You always warned me about my temper. My bad EKGs, you called them, as if you could see the spikes in my emotions plotted on a graph. Yours are the same, though more frequent.
My EKG must be off the scale right now, fired by the adrenaline that makes me counter-attack. ‘So where were you actually, then, on Saturday night?’
Ted glares at me, refusing to answer, and I have to stop myself from visibly doubling over as an old headline unexpectedly jabs me in the stomach.
Master Joiner Thorne Detained Indefinitely in High-Security Psychiatric Hospital.
I hit Ted from another direction. ‘Since you’re already angry at me, it’s a perfect time to tell you that I am going to try to see Jason Thorne. I wrote to him. Now it’s wait-and-see as to whether he accepts my request to visit, puts me on his list.’
Local Carpenter in Bodies-in-Basement Horror.
‘Have fun with that.’
I cross my arms. ‘He’s a patient, not a prisoner.’
Thorne in Our Side.
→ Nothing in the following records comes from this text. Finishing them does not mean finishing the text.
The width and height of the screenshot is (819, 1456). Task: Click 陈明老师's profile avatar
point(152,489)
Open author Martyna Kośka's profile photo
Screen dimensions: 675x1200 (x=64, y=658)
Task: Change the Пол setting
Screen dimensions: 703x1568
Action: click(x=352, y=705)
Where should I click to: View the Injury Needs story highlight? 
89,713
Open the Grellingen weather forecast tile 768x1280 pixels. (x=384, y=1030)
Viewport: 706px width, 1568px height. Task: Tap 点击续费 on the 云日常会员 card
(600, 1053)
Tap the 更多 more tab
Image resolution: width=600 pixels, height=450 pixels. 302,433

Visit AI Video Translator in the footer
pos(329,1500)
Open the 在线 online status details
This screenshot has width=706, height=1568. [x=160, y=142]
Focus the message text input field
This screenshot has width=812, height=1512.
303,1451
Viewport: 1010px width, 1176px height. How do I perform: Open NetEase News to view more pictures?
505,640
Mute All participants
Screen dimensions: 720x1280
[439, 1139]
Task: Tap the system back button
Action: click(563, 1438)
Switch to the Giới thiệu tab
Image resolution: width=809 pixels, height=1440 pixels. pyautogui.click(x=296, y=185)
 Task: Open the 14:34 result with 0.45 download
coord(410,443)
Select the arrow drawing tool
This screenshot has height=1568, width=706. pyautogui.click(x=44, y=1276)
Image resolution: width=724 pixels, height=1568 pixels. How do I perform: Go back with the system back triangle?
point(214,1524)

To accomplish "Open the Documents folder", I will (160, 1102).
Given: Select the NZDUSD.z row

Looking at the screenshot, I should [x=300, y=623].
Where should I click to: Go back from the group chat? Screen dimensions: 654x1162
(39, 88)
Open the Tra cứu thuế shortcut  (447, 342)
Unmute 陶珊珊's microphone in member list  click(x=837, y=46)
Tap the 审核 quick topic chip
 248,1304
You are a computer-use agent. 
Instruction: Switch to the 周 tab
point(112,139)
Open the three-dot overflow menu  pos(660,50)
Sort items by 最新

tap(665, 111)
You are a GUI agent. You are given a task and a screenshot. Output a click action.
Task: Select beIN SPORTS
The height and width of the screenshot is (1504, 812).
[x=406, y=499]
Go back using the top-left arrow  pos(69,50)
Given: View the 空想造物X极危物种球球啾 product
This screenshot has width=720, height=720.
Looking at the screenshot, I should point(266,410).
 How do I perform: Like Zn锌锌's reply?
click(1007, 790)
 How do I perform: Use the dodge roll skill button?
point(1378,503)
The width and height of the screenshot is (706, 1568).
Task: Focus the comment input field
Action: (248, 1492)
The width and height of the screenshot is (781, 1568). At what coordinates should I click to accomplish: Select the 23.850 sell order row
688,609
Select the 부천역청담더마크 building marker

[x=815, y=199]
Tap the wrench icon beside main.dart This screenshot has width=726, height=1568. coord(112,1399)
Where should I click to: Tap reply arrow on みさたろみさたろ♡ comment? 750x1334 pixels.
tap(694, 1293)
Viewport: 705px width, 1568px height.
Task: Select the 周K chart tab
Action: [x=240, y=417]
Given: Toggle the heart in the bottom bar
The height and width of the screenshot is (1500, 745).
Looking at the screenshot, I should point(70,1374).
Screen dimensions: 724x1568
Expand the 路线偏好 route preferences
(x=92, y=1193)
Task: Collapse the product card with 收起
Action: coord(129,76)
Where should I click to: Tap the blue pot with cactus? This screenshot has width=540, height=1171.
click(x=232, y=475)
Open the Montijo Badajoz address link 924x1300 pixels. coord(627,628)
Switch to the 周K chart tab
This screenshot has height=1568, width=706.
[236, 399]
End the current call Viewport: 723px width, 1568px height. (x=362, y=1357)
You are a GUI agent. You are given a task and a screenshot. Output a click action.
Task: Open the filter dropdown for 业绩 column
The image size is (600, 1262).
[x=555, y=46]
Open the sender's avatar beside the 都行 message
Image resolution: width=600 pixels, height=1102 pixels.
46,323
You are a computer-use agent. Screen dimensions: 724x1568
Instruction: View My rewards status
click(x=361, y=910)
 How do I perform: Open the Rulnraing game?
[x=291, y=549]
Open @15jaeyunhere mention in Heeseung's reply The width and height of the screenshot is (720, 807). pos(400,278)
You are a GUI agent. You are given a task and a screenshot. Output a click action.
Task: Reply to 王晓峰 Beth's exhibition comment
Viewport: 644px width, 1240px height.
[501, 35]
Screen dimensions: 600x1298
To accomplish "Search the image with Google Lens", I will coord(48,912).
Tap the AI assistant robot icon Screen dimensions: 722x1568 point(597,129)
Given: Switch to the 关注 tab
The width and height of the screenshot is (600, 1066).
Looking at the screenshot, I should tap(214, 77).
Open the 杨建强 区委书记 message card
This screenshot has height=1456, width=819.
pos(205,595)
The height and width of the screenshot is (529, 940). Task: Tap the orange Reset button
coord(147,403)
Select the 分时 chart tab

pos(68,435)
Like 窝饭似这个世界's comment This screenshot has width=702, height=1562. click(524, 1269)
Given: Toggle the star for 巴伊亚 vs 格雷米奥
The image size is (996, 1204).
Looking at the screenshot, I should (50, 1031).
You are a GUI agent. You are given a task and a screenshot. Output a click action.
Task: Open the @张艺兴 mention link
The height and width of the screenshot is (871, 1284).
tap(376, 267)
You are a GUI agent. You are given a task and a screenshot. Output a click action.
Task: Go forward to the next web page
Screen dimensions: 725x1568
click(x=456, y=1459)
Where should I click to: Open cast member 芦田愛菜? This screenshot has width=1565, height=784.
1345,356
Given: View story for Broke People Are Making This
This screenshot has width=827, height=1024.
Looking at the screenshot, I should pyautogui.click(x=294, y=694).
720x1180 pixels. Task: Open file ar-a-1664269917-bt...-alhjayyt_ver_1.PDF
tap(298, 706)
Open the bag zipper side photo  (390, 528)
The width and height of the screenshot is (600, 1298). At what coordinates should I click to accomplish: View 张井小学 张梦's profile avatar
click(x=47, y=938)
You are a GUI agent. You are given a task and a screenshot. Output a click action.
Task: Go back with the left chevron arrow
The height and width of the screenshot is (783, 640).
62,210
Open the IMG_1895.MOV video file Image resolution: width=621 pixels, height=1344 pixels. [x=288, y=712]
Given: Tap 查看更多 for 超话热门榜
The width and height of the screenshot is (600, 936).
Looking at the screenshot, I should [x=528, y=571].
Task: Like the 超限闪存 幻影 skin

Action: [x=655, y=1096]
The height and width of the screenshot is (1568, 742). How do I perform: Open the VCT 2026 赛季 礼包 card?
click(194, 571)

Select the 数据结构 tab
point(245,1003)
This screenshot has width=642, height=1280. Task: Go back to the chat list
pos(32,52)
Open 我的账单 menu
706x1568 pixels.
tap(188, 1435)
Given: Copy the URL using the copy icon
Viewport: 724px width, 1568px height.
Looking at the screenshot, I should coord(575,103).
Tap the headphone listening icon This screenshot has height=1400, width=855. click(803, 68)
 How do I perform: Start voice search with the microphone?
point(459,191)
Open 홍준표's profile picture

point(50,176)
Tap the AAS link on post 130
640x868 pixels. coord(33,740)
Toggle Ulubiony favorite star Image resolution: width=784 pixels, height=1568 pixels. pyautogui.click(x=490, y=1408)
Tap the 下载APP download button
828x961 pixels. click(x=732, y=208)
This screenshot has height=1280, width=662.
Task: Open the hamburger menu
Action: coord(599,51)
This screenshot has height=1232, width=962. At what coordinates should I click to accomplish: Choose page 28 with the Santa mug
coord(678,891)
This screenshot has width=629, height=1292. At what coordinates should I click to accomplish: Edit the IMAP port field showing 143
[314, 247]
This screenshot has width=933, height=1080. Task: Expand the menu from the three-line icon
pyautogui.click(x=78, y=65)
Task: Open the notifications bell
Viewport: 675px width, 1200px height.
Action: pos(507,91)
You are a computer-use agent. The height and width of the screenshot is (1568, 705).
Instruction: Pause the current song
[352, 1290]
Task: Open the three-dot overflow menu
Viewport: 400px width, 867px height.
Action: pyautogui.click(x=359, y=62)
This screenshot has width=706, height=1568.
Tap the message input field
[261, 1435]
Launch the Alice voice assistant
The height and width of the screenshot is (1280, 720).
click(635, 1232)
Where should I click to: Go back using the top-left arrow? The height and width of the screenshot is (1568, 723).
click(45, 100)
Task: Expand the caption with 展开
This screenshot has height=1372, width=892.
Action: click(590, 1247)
Families’ Outrage as Suspect Deemed Unfit to Stand Trial.
Ted mirrors me and crosses his arms too. ‘So they say of all the scumbags in that place. You’re not up to seeing Thorne. You never will be.’
I think of the worst of the headlines from eight years ago, when Thorne was first captured.
Evil Sadist Thorne’s Grisly Decorations: Flowers and Vines Carved onto Victims’ Bodies.
That headline made me hyperventilate. It took hours for Dad to calm me down. Mum had to hurry Luke out of the house so he wouldn’t witness my hysteria.
‘There’s no connection between her and Thorne, Ella,’ Dad said. ‘The police would tell us if there was. This story about the carvings is tabloid sensationalism – I’m not sure it’s even physically possible to do that. And they’ve only just arrested him – no real details of what he did have been released by the investigators.’
‘Are you listening to me, Ella?’ Ted is saying. ‘Try to remember what all of this did to you when they first got Thorne. You nearly had a breakdown.’